**Records for the task:**
★ ★ ★

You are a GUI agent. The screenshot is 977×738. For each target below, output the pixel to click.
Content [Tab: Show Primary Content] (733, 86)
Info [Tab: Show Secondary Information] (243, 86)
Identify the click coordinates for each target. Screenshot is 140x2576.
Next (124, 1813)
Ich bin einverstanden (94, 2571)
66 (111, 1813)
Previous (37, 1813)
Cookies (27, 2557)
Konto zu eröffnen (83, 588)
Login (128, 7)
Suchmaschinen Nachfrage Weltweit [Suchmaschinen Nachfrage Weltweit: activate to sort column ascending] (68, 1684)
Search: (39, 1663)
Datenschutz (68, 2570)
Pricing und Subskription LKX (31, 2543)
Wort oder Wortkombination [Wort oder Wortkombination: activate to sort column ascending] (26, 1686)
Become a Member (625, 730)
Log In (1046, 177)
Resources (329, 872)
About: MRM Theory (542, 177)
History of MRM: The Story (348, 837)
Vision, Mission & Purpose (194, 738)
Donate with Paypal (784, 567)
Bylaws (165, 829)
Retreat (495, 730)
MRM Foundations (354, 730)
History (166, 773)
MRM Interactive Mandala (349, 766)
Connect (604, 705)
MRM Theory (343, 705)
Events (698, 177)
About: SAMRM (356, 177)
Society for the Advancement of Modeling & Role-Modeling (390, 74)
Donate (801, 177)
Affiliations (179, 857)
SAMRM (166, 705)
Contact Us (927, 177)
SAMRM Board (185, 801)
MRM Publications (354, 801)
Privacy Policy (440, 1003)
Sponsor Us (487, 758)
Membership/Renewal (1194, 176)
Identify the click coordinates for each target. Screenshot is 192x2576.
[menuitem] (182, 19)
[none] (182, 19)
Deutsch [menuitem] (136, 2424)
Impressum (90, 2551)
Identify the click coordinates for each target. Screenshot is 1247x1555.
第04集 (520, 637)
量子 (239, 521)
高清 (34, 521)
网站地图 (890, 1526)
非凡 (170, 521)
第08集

★ ★ ★

**Task description:**
Reproduce these lines, renaming every occurrence of "MRM Theory" to "MRM Framework", and leave everything else unchanged.

**Solution to this exercise:**
You are a GUI agent. The screenshot is 977×738. For each target below, output the pixel to click.
Content [Tab: Show Primary Content] (733, 86)
Info [Tab: Show Secondary Information] (243, 86)
Identify the click coordinates for each target. Screenshot is 140x2576.
Next (124, 1813)
Ich bin einverstanden (94, 2571)
66 (111, 1813)
Previous (37, 1813)
Cookies (27, 2557)
Konto zu eröffnen (83, 588)
Login (128, 7)
Suchmaschinen Nachfrage Weltweit [Suchmaschinen Nachfrage Weltweit: activate to sort column ascending] (68, 1684)
Search: (39, 1663)
Datenschutz (68, 2570)
Pricing und Subskription LKX (31, 2543)
Wort oder Wortkombination [Wort oder Wortkombination: activate to sort column ascending] (26, 1686)
Become a Member (625, 730)
Log In (1046, 177)
Resources (329, 872)
About: MRM Framework (542, 177)
History of MRM: The Story (348, 837)
Vision, Mission & Purpose (194, 738)
Donate with Paypal (784, 567)
Bylaws (165, 829)
Retreat (495, 730)
MRM Foundations (354, 730)
History (166, 773)
MRM Interactive Mandala (349, 766)
Connect (604, 705)
MRM Framework (343, 705)
Events (698, 177)
About: SAMRM (356, 177)
Society for the Advancement of Modeling & Role-Modeling (390, 74)
Donate (801, 177)
Affiliations (179, 857)
SAMRM (166, 705)
Contact Us (927, 177)
SAMRM Board (185, 801)
MRM Publications (354, 801)
Privacy Policy (440, 1003)
Sponsor Us (487, 758)
Membership/Renewal (1194, 176)
Identify the click coordinates for each target. Screenshot is 192x2576.
[menuitem] (182, 19)
[none] (182, 19)
Deutsch [menuitem] (136, 2424)
Impressum (90, 2551)
Identify the click coordinates for each target. Screenshot is 1247x1555.
第04集 (520, 637)
量子 (239, 521)
高清 (34, 521)
网站地图 (890, 1526)
非凡 (170, 521)
第08集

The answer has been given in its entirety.